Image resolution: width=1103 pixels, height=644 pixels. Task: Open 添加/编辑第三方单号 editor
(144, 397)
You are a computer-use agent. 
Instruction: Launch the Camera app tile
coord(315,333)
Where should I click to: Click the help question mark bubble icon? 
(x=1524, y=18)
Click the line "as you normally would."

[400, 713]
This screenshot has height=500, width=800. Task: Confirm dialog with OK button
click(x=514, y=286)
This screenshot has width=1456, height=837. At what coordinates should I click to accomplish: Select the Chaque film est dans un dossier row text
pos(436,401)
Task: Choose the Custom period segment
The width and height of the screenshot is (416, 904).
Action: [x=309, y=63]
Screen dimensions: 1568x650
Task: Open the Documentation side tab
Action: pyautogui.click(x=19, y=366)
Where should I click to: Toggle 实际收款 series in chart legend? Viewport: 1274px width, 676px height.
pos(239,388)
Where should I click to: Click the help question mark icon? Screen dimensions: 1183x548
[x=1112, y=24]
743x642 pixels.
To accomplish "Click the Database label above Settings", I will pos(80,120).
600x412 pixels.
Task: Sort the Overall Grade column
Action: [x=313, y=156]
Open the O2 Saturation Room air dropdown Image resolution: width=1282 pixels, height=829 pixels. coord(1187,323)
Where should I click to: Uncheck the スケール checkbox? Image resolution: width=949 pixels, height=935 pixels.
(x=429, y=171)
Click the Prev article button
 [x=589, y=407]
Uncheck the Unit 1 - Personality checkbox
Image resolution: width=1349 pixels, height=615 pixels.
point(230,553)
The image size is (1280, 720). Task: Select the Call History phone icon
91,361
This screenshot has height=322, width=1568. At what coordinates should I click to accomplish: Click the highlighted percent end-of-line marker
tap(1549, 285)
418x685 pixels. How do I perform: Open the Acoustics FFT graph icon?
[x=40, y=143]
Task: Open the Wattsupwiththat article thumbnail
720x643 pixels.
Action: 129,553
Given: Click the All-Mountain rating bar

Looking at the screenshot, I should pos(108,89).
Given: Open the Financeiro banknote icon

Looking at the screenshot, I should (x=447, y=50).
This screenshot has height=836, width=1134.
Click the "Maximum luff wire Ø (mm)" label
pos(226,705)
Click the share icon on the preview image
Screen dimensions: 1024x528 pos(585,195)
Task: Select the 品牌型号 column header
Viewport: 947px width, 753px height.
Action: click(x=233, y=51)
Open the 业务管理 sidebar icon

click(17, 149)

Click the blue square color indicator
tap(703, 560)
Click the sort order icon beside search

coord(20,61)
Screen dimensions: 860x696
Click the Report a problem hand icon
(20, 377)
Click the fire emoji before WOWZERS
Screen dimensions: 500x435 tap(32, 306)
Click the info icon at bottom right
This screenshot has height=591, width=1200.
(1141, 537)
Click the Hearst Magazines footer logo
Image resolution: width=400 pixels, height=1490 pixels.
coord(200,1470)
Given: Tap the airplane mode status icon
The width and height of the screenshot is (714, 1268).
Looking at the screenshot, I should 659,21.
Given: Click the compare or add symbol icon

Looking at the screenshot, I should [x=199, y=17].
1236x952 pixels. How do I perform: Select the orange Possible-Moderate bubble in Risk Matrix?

□ □ □ □ □ □ □

### Task instructions
Your answer should be the lines above, from the line containing "Where should I click to: Uncheck" up to and including the line containing "Task: Select the 品牌型号 column header", reproduced exactly and with nothing else.

### Response
Where should I click to: Uncheck the スケール checkbox? Image resolution: width=949 pixels, height=935 pixels.
(x=429, y=171)
Click the Prev article button
 [x=589, y=407]
Uncheck the Unit 1 - Personality checkbox
Image resolution: width=1349 pixels, height=615 pixels.
point(230,553)
The image size is (1280, 720). Task: Select the Call History phone icon
91,361
This screenshot has height=322, width=1568. At what coordinates should I click to accomplish: Click the highlighted percent end-of-line marker
tap(1549, 285)
418x685 pixels. How do I perform: Open the Acoustics FFT graph icon?
[x=40, y=143]
Task: Open the Wattsupwiththat article thumbnail
720x643 pixels.
Action: 129,553
Given: Click the All-Mountain rating bar

Looking at the screenshot, I should pos(108,89).
Given: Open the Financeiro banknote icon

Looking at the screenshot, I should (x=447, y=50).
This screenshot has height=836, width=1134.
Click the "Maximum luff wire Ø (mm)" label
pos(226,705)
Click the share icon on the preview image
Screen dimensions: 1024x528 pos(585,195)
Task: Select the 品牌型号 column header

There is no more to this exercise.